** PROVIDED RECORDS follows **
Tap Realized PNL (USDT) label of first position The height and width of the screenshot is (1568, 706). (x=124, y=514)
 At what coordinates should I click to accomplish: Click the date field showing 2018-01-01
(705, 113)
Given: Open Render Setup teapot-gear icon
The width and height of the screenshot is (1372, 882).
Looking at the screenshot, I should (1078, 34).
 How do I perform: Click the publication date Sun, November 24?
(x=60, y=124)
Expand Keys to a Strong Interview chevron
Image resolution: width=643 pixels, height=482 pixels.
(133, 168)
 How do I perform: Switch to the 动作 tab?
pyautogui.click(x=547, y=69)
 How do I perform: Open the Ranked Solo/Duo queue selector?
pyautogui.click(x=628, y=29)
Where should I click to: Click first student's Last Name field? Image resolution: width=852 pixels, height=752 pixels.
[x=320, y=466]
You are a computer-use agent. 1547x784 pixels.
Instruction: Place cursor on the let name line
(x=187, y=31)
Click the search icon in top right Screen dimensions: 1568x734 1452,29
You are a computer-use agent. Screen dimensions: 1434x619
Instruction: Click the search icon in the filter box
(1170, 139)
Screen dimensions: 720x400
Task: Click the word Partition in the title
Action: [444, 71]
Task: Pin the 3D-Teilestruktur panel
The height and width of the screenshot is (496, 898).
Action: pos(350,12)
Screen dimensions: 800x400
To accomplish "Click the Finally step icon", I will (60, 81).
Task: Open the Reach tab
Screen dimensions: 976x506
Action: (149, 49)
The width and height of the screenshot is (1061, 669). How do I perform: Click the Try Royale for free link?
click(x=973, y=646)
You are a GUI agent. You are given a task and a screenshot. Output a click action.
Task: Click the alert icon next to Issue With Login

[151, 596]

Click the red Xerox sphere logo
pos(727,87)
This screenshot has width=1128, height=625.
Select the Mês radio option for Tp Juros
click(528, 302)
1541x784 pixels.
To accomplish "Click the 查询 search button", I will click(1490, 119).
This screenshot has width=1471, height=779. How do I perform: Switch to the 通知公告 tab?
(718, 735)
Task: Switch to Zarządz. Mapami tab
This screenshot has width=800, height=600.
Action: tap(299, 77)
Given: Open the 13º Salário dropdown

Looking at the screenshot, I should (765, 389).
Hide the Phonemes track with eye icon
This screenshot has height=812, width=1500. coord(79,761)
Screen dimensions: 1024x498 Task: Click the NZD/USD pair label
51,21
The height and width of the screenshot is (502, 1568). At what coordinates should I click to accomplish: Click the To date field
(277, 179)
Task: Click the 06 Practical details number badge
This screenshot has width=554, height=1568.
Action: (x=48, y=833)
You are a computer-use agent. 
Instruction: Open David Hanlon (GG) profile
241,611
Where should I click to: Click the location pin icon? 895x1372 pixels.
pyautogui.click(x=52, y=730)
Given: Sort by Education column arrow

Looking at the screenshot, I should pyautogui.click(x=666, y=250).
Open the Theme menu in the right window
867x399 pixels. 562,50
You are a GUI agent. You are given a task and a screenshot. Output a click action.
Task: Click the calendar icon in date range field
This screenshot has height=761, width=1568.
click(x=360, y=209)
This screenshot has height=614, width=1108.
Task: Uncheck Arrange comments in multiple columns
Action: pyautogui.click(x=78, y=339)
** End of PROVIDED RECORDS **
* _ASSIGNMENT_
Every line containing the word "agent" must be copied from the material above.

* _OUTPUT OF THE EXERCISE_
You are a computer-use agent. 1547x784 pixels.
You are a computer-use agent. Screen dimensions: 1434x619
You are a GUI agent. You are given a task and a screenshot. Output a click action.
You are a computer-use agent. 
You are a GUI agent. You are given a task and a screenshot. Output a click action.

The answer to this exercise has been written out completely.